* **DIRECTION**
Convert the lines below into a JSON list of strings, one string per line, leaving out blank lines.

╔══

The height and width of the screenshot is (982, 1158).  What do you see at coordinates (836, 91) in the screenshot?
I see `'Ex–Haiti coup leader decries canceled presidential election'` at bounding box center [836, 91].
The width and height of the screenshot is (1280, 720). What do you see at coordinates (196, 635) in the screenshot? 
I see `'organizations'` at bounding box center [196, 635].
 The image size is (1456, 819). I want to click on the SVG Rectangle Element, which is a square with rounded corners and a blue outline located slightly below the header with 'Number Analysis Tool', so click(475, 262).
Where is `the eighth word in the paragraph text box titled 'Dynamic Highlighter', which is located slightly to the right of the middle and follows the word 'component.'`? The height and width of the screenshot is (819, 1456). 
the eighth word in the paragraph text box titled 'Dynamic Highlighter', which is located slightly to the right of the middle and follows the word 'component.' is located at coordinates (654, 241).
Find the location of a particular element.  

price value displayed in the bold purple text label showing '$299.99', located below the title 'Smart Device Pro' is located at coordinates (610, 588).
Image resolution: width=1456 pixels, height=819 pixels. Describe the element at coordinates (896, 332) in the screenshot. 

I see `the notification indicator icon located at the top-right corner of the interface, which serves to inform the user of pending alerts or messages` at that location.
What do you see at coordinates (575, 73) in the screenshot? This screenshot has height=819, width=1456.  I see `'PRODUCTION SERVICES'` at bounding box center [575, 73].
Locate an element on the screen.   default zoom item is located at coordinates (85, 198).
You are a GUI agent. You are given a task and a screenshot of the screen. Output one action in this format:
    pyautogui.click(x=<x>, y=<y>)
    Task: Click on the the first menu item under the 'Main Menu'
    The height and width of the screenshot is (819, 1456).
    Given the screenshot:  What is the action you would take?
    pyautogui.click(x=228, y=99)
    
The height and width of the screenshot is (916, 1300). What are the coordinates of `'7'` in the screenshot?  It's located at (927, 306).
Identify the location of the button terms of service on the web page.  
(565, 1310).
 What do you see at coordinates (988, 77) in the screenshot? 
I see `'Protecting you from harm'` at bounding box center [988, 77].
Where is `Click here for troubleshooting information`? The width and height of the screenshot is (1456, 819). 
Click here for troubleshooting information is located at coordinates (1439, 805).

╚══

* **EXERCISE RESULT**
[
  "The height and width of the screenshot is (982, 1158).  What do you see at coordinates (836, 91) in the screenshot?",
  "I see `'Ex–Haiti coup leader decries canceled presidential election'` at bounding box center [836, 91].",
  "The width and height of the screenshot is (1280, 720). What do you see at coordinates (196, 635) in the screenshot? ",
  "I see `'organizations'` at bounding box center [196, 635].",
  " The image size is (1456, 819). I want to click on the SVG Rectangle Element, which is a square with rounded corners and a blue outline located slightly below the header with 'Number Analysis Tool', so click(475, 262).",
  "Where is `the eighth word in the paragraph text box titled 'Dynamic Highlighter', which is located slightly to the right of the middle and follows the word 'component.'`? The height and width of the screenshot is (819, 1456). ",
  "the eighth word in the paragraph text box titled 'Dynamic Highlighter', which is located slightly to the right of the middle and follows the word 'component.' is located at coordinates (654, 241).",
  "Find the location of a particular element.  ",
  "price value displayed in the bold purple text label showing '$299.99', located below the title 'Smart Device Pro' is located at coordinates (610, 588).",
  "Image resolution: width=1456 pixels, height=819 pixels. Describe the element at coordinates (896, 332) in the screenshot. ",
  "I see `the notification indicator icon located at the top-right corner of the interface, which serves to inform the user of pending alerts or messages` at that location.",
  "What do you see at coordinates (575, 73) in the screenshot? This screenshot has height=819, width=1456.  I see `'PRODUCTION SERVICES'` at bounding box center [575, 73].",
  "Locate an element on the screen.   default zoom item is located at coordinates (85, 198).",
  "You are a GUI agent. You are given a task and a screenshot of the screen. Output one action in this format:",
  "    pyautogui.click(x=<x>, y=<y>)",
  "    Task: Click on the the first menu item under the 'Main Menu'",
  "    The height and width of the screenshot is (819, 1456).",
  "    Given the screenshot:  What is the action you would take?",
  "    pyautogui.click(x=228, y=99)",
  "The height and width of the screenshot is (916, 1300). What are the coordinates of `'7'` in the screenshot?  It's located at (927, 306).",
  "Identify the location of the button terms of service on the web page.  ",
  "(565, 1310).",
  " What do you see at coordinates (988, 77) in the screenshot? ",
  "I see `'Protecting you from harm'` at bounding box center [988, 77].",
  "Where is `Click here for troubleshooting information`? The width and height of the screenshot is (1456, 819). ",
  "Click here for troubleshooting information is located at coordinates (1439, 805)."
]